▶ _What you are asked to do_
Pictures in the entries below are excluded; copy only the lines from the one containing "Click OPEN status badge for Sky Tower Sanipak" to the one containing "Click the globe website icon", both included.

▶ _Dataset entries_
- - -

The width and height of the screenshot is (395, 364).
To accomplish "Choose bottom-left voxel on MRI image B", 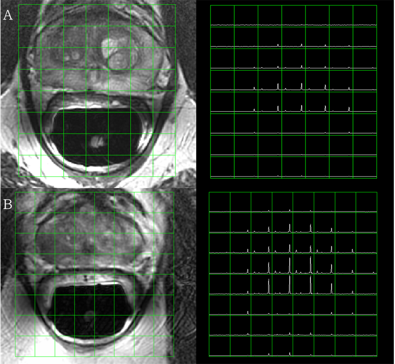I will pyautogui.click(x=25, y=346).
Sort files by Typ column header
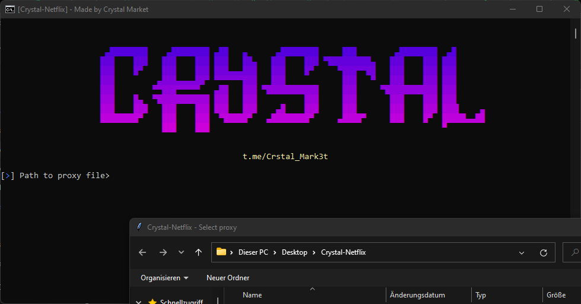Image resolution: width=581 pixels, height=304 pixels. tap(481, 295)
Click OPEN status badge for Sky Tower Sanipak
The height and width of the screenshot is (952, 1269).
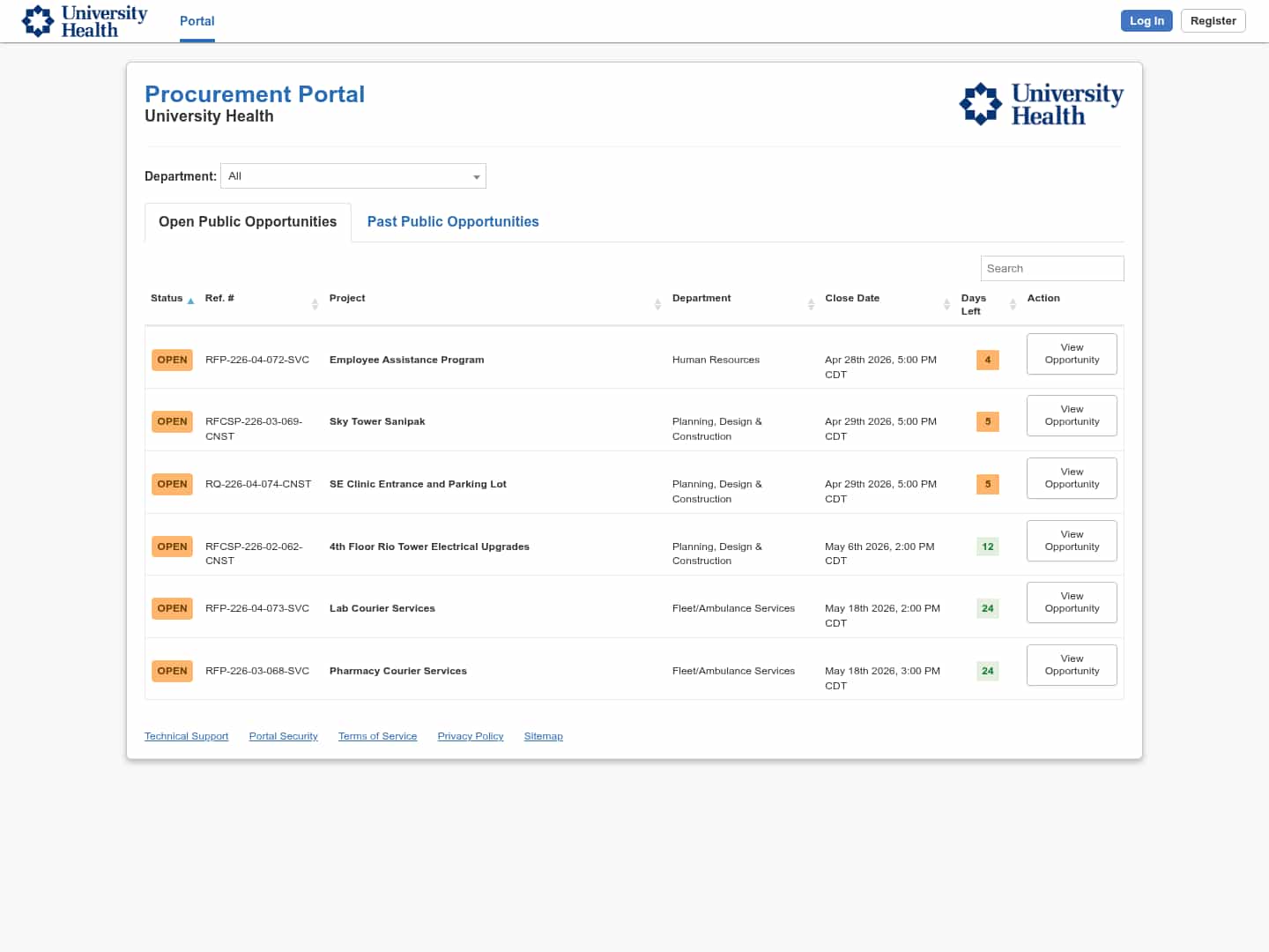(172, 422)
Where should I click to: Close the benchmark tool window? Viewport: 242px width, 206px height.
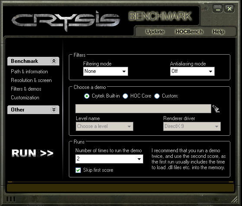pyautogui.click(x=229, y=9)
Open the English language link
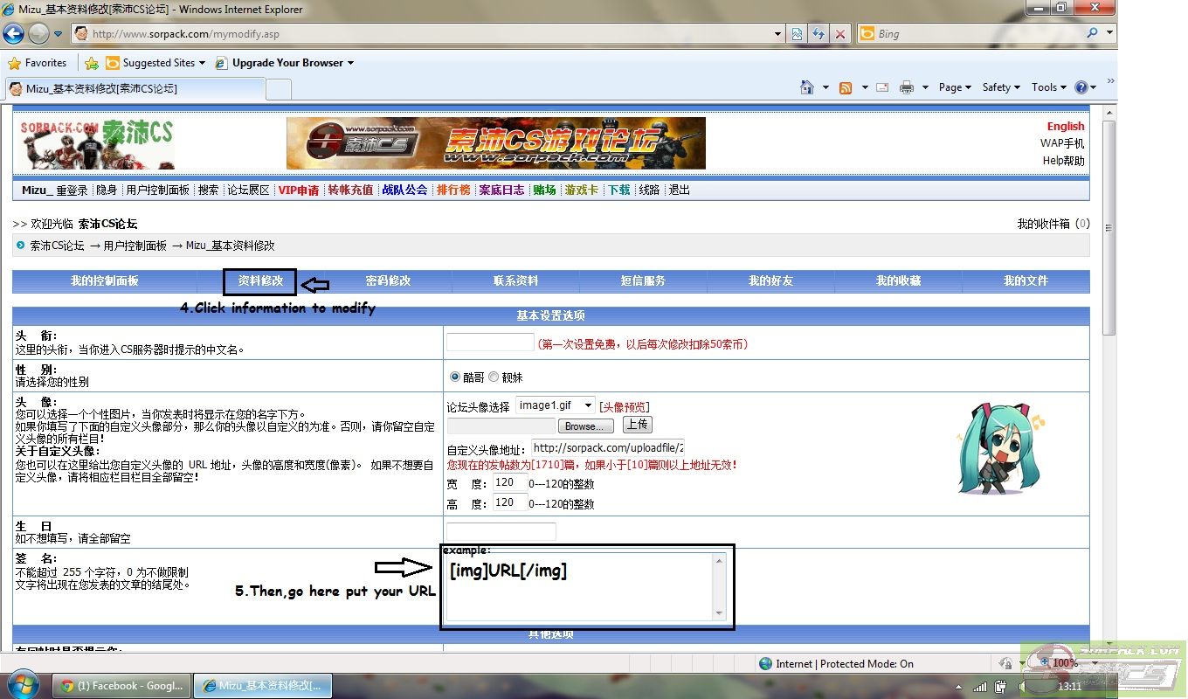Image resolution: width=1188 pixels, height=699 pixels. coord(1065,126)
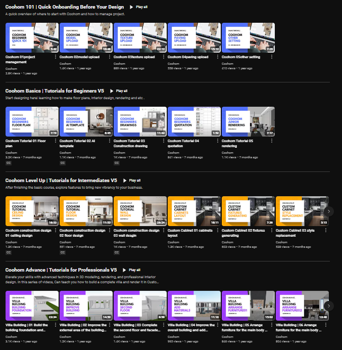Open Coohom Advance Tutorials for Professionals playlist title
342x350 pixels.
pos(61,270)
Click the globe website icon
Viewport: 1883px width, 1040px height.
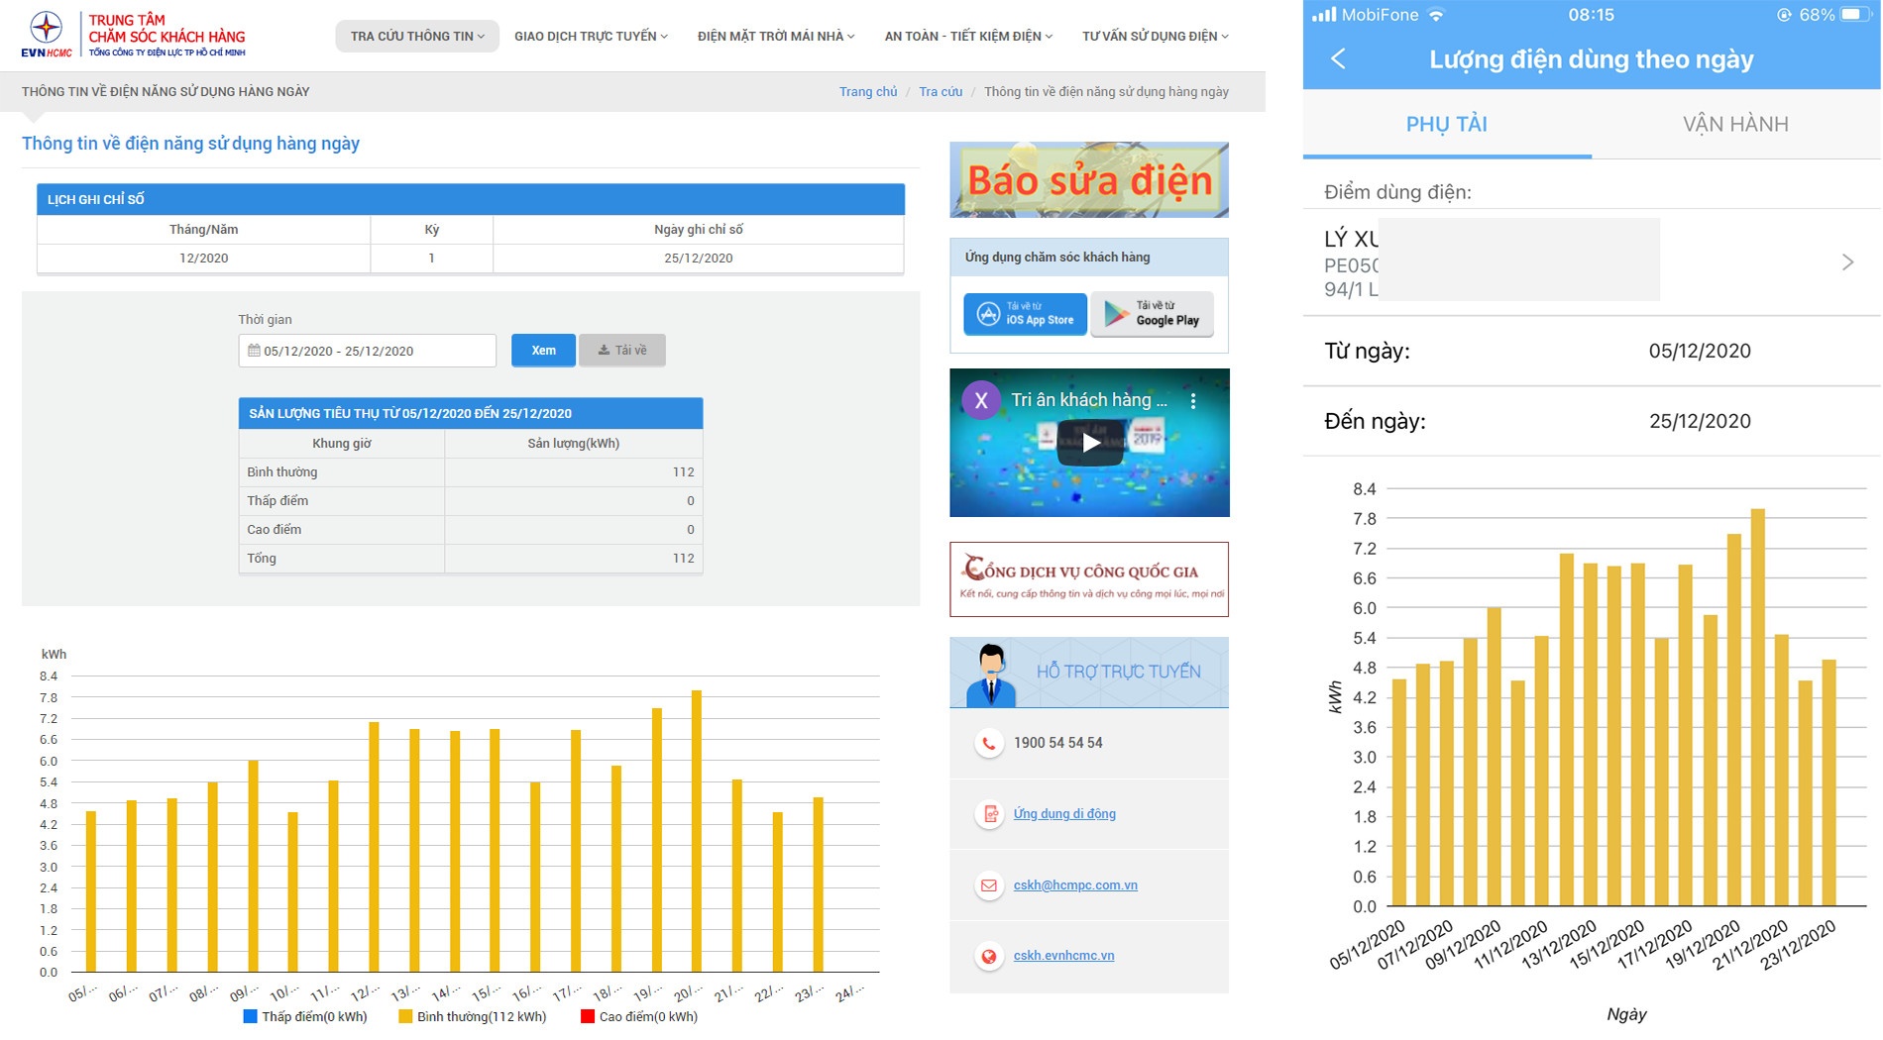(988, 956)
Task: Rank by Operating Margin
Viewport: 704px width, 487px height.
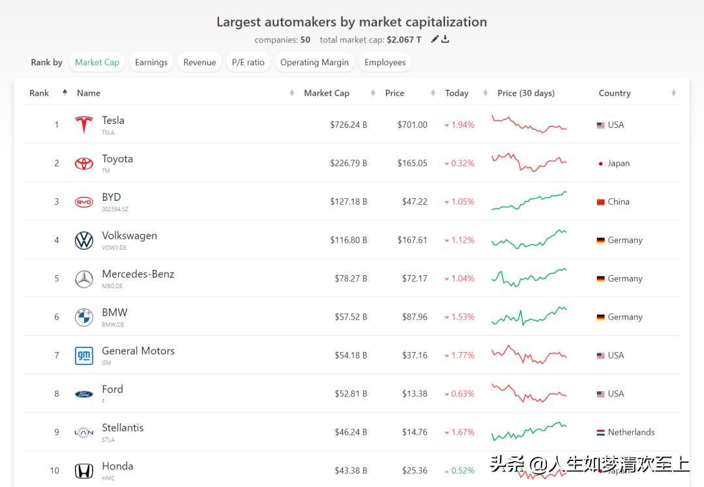Action: point(314,63)
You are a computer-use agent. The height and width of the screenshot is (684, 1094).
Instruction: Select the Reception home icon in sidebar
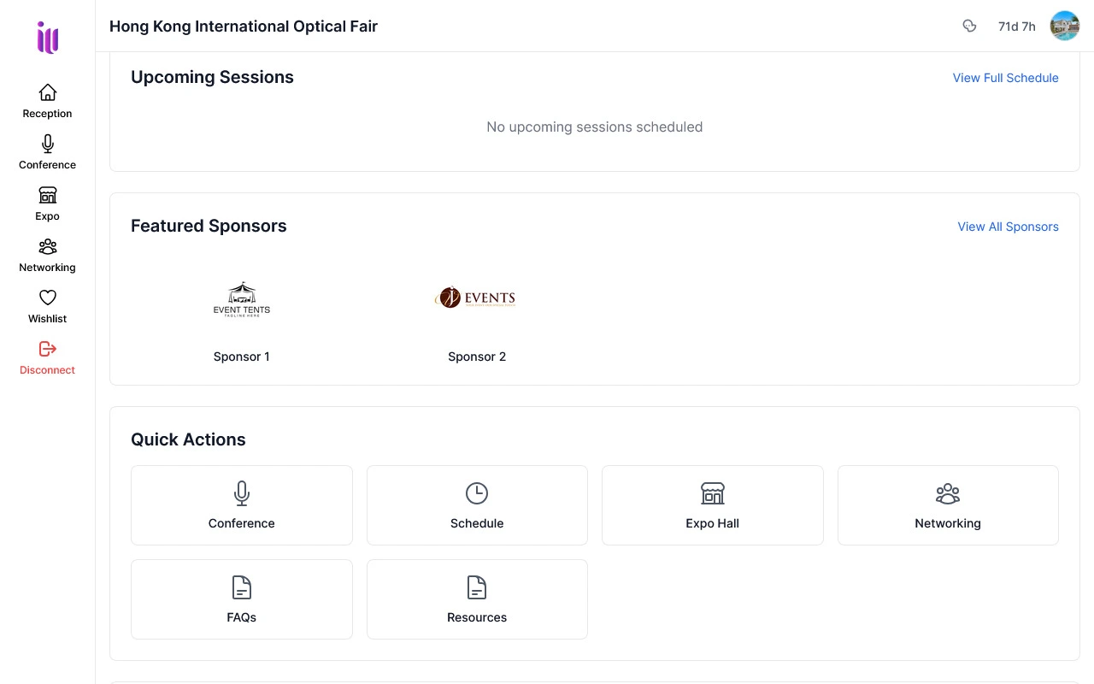47,92
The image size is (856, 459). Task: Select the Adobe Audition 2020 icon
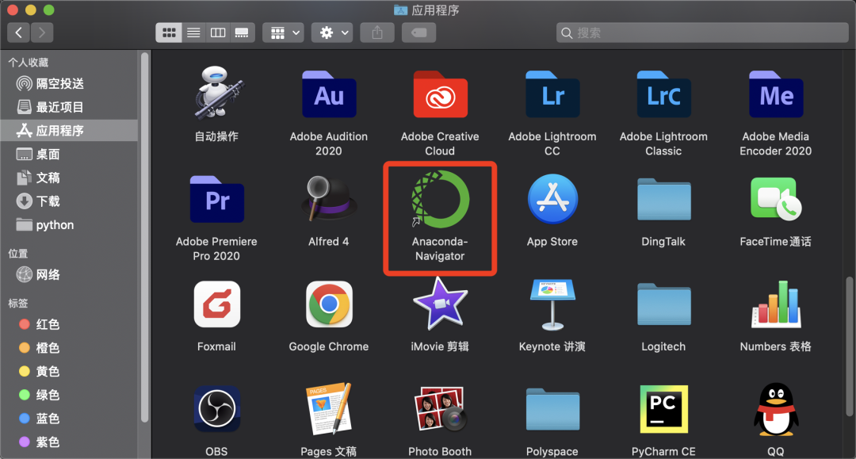(329, 94)
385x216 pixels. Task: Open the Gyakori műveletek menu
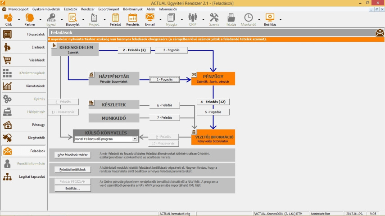[46, 9]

- - -

▶ _Task answer_
Click OPEN status badge for Sky Tower Sanipak
The height and width of the screenshot is (952, 1269).
(172, 422)
Where should I click to: Close the benchmark tool window? Viewport: 242px width, 206px height.
pyautogui.click(x=229, y=9)
Open the English language link
Image resolution: width=1188 pixels, height=699 pixels. coord(1065,126)
Open Coohom Advance Tutorials for Professionals playlist title
342x350 pixels.
pos(61,270)
Click the globe website icon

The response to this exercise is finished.